═══ DATASET CONTENT ═══
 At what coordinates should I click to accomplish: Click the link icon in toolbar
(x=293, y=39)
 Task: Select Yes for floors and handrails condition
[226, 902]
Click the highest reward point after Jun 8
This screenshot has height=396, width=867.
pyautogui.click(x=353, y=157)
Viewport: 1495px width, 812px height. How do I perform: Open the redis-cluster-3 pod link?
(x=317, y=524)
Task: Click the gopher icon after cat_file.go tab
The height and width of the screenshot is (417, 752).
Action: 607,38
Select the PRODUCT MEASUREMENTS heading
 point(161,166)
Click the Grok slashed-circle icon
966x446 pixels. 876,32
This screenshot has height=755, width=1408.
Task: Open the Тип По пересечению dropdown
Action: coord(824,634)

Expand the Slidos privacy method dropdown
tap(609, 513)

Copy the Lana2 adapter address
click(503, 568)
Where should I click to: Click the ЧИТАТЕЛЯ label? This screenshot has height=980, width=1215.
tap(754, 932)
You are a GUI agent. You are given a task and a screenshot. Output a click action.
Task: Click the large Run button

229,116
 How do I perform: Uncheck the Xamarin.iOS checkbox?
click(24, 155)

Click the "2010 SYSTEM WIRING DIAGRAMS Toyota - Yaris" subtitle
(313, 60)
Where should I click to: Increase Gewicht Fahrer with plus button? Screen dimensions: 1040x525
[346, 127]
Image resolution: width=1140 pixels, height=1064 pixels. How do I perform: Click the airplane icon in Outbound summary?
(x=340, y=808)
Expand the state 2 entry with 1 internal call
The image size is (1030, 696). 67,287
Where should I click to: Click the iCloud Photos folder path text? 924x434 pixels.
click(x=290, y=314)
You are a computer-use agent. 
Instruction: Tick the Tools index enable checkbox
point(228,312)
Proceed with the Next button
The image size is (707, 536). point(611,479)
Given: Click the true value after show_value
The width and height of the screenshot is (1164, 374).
═══
Recopy all the entries faithfully, leaving none out.

# ANSWER AREA
 At what coordinates should I click to accomplish: Click the link icon in toolbar
(x=293, y=39)
 Task: Select Yes for floors and handrails condition
[226, 902]
Click the highest reward point after Jun 8
This screenshot has height=396, width=867.
pyautogui.click(x=353, y=157)
Viewport: 1495px width, 812px height. How do I perform: Open the redis-cluster-3 pod link?
(x=317, y=524)
Task: Click the gopher icon after cat_file.go tab
The height and width of the screenshot is (417, 752).
Action: 607,38
Select the PRODUCT MEASUREMENTS heading
 point(161,166)
Click the Grok slashed-circle icon
966x446 pixels. 876,32
This screenshot has height=755, width=1408.
Task: Open the Тип По пересечению dropdown
Action: coord(824,634)

Expand the Slidos privacy method dropdown
tap(609, 513)

Copy the Lana2 adapter address
click(503, 568)
Where should I click to: Click the ЧИТАТЕЛЯ label? This screenshot has height=980, width=1215.
tap(754, 932)
You are a GUI agent. You are given a task and a screenshot. Output a click action.
Task: Click the large Run button

229,116
 How do I perform: Uncheck the Xamarin.iOS checkbox?
click(24, 155)

Click the "2010 SYSTEM WIRING DIAGRAMS Toyota - Yaris" subtitle
(313, 60)
Where should I click to: Increase Gewicht Fahrer with plus button? Screen dimensions: 1040x525
[346, 127]
Image resolution: width=1140 pixels, height=1064 pixels. How do I perform: Click the airplane icon in Outbound summary?
(x=340, y=808)
Expand the state 2 entry with 1 internal call
The image size is (1030, 696). 67,287
Where should I click to: Click the iCloud Photos folder path text? 924x434 pixels.
click(x=290, y=314)
You are a computer-use agent. 
Instruction: Tick the Tools index enable checkbox
point(228,312)
Proceed with the Next button
The image size is (707, 536). point(611,479)
Given: Click the true value after show_value
The width and height of the screenshot is (1164, 374).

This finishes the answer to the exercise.